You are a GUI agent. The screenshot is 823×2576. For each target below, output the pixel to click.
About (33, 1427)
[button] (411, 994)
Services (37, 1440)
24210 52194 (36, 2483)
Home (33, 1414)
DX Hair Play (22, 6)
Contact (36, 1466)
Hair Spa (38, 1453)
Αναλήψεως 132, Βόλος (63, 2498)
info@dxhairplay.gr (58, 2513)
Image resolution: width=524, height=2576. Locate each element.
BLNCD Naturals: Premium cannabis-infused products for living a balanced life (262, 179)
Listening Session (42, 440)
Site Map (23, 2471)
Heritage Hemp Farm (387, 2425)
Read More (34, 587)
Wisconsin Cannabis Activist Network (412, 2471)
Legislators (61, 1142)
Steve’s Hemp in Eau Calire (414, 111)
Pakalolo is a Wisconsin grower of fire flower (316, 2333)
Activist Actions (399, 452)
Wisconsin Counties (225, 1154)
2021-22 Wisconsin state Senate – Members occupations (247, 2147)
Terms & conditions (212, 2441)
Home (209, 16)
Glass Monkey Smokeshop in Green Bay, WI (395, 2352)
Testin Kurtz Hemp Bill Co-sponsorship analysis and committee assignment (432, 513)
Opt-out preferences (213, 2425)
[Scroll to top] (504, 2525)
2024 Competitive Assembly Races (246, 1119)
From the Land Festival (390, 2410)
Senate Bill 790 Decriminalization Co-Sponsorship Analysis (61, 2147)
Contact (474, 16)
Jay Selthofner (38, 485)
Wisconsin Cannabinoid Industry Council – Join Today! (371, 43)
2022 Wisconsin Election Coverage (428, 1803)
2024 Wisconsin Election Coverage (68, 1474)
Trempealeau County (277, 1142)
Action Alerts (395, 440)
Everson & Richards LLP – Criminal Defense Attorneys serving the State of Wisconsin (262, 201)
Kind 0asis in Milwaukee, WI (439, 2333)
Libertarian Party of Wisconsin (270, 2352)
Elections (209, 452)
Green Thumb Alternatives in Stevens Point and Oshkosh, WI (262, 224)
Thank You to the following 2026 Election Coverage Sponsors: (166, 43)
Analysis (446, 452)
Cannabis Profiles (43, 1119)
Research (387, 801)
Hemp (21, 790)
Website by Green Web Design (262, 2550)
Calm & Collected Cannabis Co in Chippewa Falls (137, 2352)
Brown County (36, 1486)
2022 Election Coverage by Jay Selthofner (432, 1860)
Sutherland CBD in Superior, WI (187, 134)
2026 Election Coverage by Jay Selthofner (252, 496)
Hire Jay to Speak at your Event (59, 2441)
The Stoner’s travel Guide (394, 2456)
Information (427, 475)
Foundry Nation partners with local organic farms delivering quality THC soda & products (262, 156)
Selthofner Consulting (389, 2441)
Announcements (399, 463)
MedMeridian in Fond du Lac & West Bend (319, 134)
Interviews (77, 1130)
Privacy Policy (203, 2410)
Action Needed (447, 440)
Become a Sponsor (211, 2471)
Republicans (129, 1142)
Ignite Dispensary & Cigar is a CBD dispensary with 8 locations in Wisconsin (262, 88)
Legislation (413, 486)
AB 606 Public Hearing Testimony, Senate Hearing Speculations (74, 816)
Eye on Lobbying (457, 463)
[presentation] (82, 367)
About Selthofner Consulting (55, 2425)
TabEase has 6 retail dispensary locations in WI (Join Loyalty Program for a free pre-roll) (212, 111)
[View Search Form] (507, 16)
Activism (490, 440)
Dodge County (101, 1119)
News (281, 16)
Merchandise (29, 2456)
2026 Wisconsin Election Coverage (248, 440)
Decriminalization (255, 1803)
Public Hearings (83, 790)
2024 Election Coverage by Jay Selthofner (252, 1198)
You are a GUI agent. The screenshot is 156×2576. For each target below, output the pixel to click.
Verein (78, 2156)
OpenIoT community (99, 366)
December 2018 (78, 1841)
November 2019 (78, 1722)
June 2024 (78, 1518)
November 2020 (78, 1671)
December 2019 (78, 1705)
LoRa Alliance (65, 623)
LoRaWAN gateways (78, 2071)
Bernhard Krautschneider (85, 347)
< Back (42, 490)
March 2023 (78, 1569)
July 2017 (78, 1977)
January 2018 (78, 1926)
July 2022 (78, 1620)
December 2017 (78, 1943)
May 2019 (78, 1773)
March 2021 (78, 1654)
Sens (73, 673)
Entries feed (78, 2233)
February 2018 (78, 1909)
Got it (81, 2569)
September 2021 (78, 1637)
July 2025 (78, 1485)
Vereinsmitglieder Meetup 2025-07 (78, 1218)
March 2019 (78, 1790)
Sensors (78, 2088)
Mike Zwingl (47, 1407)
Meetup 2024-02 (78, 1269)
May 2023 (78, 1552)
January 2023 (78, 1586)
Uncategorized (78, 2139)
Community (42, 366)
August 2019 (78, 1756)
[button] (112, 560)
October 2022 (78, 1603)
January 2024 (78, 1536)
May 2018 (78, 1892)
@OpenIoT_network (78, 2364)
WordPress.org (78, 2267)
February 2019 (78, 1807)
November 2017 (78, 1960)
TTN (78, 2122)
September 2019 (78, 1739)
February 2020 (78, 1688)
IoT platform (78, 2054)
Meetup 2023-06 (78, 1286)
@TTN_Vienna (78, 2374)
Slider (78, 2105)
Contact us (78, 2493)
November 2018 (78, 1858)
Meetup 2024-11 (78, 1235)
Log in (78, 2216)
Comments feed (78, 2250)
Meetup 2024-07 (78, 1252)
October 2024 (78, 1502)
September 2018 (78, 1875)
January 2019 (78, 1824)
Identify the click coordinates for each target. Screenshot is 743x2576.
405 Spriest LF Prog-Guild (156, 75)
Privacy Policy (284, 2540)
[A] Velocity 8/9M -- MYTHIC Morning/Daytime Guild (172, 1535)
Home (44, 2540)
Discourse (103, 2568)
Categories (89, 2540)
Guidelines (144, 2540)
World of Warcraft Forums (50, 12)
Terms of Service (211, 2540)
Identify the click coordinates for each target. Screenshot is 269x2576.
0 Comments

------------------------------------

Task instructions => Output all records verbatim.

Solution =>
You are a GUI agent. The screenshot is 823×2576. For each target below, output the pixel to click.
About (33, 1427)
[button] (411, 994)
Services (37, 1440)
24210 52194 (36, 2483)
Home (33, 1414)
DX Hair Play (22, 6)
Contact (36, 1466)
Hair Spa (38, 1453)
Αναλήψεως 132, Βόλος (63, 2498)
info@dxhairplay.gr (58, 2513)
Image resolution: width=524, height=2576. Locate each element.
BLNCD Naturals: Premium cannabis-infused products for living a balanced life (262, 179)
Listening Session (42, 440)
Site Map (23, 2471)
Heritage Hemp Farm (387, 2425)
Read More (34, 587)
Wisconsin Cannabis Activist Network (412, 2471)
Legislators (61, 1142)
Steve’s Hemp in Eau Calire (414, 111)
Pakalolo is a Wisconsin grower of fire flower (316, 2333)
Activist Actions (399, 452)
Wisconsin Counties (225, 1154)
2021-22 Wisconsin state Senate – Members occupations (247, 2147)
Terms & conditions (212, 2441)
Home (209, 16)
Glass Monkey Smokeshop in Green Bay, WI (395, 2352)
Testin Kurtz Hemp Bill Co-sponsorship analysis and committee assignment (432, 513)
Opt-out preferences (213, 2425)
[Scroll to top] (504, 2525)
2024 Competitive Assembly Races (246, 1119)
From the Land Festival (390, 2410)
Senate Bill 790 Decriminalization Co-Sponsorship Analysis (61, 2147)
Contact (474, 16)
Jay Selthofner (38, 485)
Wisconsin Cannabinoid Industry Council – Join Today! (371, 43)
2022 Wisconsin Election Coverage (428, 1803)
2024 Wisconsin Election Coverage (68, 1474)
Trempealeau County (277, 1142)
Action Alerts (395, 440)
Everson & Richards LLP – Criminal Defense Attorneys serving the State of Wisconsin (262, 201)
Kind 0asis in Milwaukee, WI (439, 2333)
Libertarian Party of Wisconsin (270, 2352)
Elections (209, 452)
Green Thumb Alternatives in Stevens Point and Oshkosh, WI (262, 224)
Thank You to the following 2026 Election Coverage Sponsors: (166, 43)
Analysis (446, 452)
Cannabis Profiles (43, 1119)
Research (387, 801)
Hemp (21, 790)
Website by Green Web Design (262, 2550)
Calm & Collected Cannabis Co in Chippewa Falls (137, 2352)
Brown County (36, 1486)
2022 Election Coverage by Jay Selthofner (432, 1860)
Sutherland CBD in Superior, WI (187, 134)
2026 Election Coverage by Jay Selthofner (252, 496)
Hire Jay to Speak at your Event (59, 2441)
The Stoner’s travel Guide (394, 2456)
Information (427, 475)
Foundry Nation partners with local organic farms delivering quality THC soda & products (262, 156)
Selthofner Consulting (389, 2441)
Announcements (399, 463)
MedMeridian in Fond du Lac & West Bend (319, 134)
Interviews (77, 1130)
Privacy Policy (203, 2410)
Action Needed (447, 440)
Become a Sponsor (211, 2471)
Republicans (129, 1142)
Ignite Dispensary & Cigar is a CBD dispensary with 8 locations in Wisconsin (262, 88)
Legislation (413, 486)
AB 606 Public Hearing Testimony, Senate Hearing Speculations (74, 816)
Eye on Lobbying (457, 463)
[presentation] (82, 367)
About Selthofner Consulting (55, 2425)
TabEase has 6 retail dispensary locations in WI (Join Loyalty Program for a free pre-roll) (212, 111)
[View Search Form] (507, 16)
Activism (490, 440)
Dodge County (101, 1119)
News (281, 16)
Merchandise (29, 2456)
2026 Wisconsin Election Coverage (248, 440)
Decriminalization (255, 1803)
Public Hearings (83, 790)
2024 Election Coverage by Jay Selthofner (252, 1198)
You are a GUI agent. The screenshot is 156×2576. For each target below, output the pixel to click.
Verein (78, 2156)
OpenIoT community (99, 366)
December 2018 (78, 1841)
November 2019 (78, 1722)
June 2024 (78, 1518)
November 2020 (78, 1671)
December 2019 (78, 1705)
LoRa Alliance (65, 623)
LoRaWAN gateways (78, 2071)
Bernhard Krautschneider (85, 347)
< Back (42, 490)
March 2023 (78, 1569)
July 2017 (78, 1977)
January 2018 (78, 1926)
July 2022 (78, 1620)
December 2017 (78, 1943)
May 2019 (78, 1773)
March 2021 (78, 1654)
Sens (73, 673)
Entries feed (78, 2233)
February 2018 (78, 1909)
Got it (81, 2569)
September 2021 (78, 1637)
July 2025 (78, 1485)
Vereinsmitglieder Meetup 2025-07 (78, 1218)
March 2019 (78, 1790)
Sensors (78, 2088)
Mike Zwingl (47, 1407)
Meetup 2024-02 (78, 1269)
May 2023 (78, 1552)
January 2023 (78, 1586)
Uncategorized (78, 2139)
Community (42, 366)
August 2019 (78, 1756)
[button] (112, 560)
October 2022 (78, 1603)
January 2024 (78, 1536)
May 2018 (78, 1892)
@OpenIoT_network (78, 2364)
WordPress.org (78, 2267)
February 2019 (78, 1807)
November 2017 (78, 1960)
TTN (78, 2122)
September 2019 (78, 1739)
February 2020 (78, 1688)
IoT platform (78, 2054)
Meetup 2023-06 (78, 1286)
@TTN_Vienna (78, 2374)
Slider (78, 2105)
Contact us (78, 2493)
November 2018 (78, 1858)
Meetup 2024-11 (78, 1235)
Log in (78, 2216)
Comments feed (78, 2250)
Meetup 2024-07 (78, 1252)
October 2024 (78, 1502)
September 2018 (78, 1875)
January 2019 (78, 1824)
Identify the click coordinates for each target. Screenshot is 743x2576.
405 Spriest LF Prog-Guild (156, 75)
Privacy Policy (284, 2540)
[A] Velocity 8/9M -- MYTHIC Morning/Daytime Guild (172, 1535)
Home (44, 2540)
Discourse (103, 2568)
Categories (89, 2540)
Guidelines (144, 2540)
World of Warcraft Forums (50, 12)
Terms of Service (211, 2540)
Identify the click coordinates for each target. Screenshot is 269x2576.
0 Comments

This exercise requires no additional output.